• Exercise directions
Lines below starting with the line with "The width and height of the screenshot is (1568, 782)." and going on through the line with "Given: Click the Rider column header" must be output exactly; the rest of the records must be left out.

• Records
•••

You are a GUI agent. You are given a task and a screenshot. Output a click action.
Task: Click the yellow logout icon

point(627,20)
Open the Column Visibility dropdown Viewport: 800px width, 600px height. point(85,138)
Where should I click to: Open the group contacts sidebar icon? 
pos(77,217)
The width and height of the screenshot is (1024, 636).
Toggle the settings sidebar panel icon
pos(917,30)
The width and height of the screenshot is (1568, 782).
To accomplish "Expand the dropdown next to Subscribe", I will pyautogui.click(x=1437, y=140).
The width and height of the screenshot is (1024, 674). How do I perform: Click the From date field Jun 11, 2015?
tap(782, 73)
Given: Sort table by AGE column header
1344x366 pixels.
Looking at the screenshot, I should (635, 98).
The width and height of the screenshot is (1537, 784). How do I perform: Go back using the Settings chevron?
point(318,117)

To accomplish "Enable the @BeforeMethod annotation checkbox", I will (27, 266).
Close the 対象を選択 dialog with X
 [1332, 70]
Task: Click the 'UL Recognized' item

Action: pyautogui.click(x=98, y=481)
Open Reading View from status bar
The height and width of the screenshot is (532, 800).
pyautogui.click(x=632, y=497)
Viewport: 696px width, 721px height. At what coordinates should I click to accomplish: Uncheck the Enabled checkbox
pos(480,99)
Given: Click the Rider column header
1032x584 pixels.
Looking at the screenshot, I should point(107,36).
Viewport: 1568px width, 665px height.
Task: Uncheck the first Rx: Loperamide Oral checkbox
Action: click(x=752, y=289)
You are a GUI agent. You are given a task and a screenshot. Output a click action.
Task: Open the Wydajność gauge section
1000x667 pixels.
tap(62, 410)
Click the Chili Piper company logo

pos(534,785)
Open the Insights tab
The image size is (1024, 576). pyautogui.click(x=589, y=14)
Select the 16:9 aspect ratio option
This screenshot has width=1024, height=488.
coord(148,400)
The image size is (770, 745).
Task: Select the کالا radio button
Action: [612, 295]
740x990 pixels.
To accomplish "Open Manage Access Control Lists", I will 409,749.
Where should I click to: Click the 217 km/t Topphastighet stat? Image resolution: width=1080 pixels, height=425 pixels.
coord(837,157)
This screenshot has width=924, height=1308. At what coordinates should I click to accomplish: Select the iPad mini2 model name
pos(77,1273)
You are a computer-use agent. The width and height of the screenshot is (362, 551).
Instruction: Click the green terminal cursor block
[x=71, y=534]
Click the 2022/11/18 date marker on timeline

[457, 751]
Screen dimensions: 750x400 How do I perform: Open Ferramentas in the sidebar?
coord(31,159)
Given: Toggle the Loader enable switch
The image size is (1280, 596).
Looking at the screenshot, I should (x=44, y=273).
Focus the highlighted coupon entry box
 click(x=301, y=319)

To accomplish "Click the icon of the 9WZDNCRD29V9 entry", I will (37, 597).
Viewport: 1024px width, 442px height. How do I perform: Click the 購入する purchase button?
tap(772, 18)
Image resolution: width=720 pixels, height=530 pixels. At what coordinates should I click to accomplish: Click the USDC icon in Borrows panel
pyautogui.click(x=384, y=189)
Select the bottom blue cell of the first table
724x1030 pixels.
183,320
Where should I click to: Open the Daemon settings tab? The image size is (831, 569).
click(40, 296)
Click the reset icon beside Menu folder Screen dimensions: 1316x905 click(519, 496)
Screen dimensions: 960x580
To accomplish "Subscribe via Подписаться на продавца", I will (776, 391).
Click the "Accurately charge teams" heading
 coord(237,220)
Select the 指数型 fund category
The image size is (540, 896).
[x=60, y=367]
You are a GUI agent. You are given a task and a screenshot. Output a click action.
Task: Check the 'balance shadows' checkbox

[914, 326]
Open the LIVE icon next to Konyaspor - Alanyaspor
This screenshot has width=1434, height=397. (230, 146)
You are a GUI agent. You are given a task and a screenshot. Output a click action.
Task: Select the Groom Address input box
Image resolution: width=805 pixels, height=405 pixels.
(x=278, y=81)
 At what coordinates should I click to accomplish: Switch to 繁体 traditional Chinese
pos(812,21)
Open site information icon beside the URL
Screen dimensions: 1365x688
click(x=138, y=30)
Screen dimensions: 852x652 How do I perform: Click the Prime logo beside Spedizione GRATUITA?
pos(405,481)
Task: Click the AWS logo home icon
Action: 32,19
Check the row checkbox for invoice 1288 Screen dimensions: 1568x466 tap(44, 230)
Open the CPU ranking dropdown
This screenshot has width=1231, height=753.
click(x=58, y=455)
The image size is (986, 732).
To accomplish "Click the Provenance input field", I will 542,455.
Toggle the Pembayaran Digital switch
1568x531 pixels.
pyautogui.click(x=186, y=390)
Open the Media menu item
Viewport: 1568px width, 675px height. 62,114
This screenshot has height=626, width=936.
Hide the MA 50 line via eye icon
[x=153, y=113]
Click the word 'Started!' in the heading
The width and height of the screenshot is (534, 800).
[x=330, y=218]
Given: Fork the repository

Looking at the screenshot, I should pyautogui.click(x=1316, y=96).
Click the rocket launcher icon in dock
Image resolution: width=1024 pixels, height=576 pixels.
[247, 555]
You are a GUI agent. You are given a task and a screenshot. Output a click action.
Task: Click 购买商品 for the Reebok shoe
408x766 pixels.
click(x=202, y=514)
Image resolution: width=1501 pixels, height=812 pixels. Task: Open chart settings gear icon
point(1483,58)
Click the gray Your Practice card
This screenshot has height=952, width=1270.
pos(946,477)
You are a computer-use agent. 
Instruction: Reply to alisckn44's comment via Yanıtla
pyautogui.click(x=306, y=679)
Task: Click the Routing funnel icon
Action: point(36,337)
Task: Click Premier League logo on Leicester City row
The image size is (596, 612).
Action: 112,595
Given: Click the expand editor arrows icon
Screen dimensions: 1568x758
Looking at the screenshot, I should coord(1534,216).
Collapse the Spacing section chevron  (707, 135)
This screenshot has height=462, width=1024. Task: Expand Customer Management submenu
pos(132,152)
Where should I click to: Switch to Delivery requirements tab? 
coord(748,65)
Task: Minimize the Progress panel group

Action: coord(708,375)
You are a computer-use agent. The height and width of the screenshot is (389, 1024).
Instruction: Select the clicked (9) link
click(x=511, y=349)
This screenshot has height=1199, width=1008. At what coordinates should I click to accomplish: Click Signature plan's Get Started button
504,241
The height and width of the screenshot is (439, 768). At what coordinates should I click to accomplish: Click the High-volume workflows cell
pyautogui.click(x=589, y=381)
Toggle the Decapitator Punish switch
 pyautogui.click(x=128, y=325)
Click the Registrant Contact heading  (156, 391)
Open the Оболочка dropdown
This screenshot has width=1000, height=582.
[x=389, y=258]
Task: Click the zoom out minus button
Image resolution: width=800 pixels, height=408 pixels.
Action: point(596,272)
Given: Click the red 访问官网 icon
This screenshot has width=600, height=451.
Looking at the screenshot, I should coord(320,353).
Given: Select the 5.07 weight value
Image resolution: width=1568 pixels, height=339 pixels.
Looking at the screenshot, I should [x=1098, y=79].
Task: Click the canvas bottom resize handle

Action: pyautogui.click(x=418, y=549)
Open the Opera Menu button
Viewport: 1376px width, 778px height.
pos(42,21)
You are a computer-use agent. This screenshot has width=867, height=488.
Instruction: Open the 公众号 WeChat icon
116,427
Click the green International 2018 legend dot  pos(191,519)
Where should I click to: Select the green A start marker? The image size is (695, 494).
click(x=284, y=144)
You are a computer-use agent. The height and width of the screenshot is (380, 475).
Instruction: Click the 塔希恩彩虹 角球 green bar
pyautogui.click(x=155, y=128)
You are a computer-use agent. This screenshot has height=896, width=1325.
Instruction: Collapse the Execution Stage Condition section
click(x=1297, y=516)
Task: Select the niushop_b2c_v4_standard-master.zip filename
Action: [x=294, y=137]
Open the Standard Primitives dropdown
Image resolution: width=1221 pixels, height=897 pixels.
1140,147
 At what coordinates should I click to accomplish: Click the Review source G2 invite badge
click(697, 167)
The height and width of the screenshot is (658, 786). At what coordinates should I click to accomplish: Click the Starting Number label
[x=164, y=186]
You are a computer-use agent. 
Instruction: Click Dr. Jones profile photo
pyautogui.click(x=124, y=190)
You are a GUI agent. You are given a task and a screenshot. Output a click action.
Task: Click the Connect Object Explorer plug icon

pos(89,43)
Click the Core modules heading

•••

• Problem solution
The width and height of the screenshot is (1568, 782).
To accomplish "Expand the dropdown next to Subscribe", I will pyautogui.click(x=1437, y=140).
The width and height of the screenshot is (1024, 674). How do I perform: Click the From date field Jun 11, 2015?
tap(782, 73)
Given: Sort table by AGE column header
1344x366 pixels.
Looking at the screenshot, I should (635, 98).
The width and height of the screenshot is (1537, 784). How do I perform: Go back using the Settings chevron?
point(318,117)

To accomplish "Enable the @BeforeMethod annotation checkbox", I will (27, 266).
Close the 対象を選択 dialog with X
 [1332, 70]
Task: Click the 'UL Recognized' item

Action: pyautogui.click(x=98, y=481)
Open Reading View from status bar
The height and width of the screenshot is (532, 800).
pyautogui.click(x=632, y=497)
Viewport: 696px width, 721px height. At what coordinates should I click to accomplish: Uncheck the Enabled checkbox
pos(480,99)
Given: Click the Rider column header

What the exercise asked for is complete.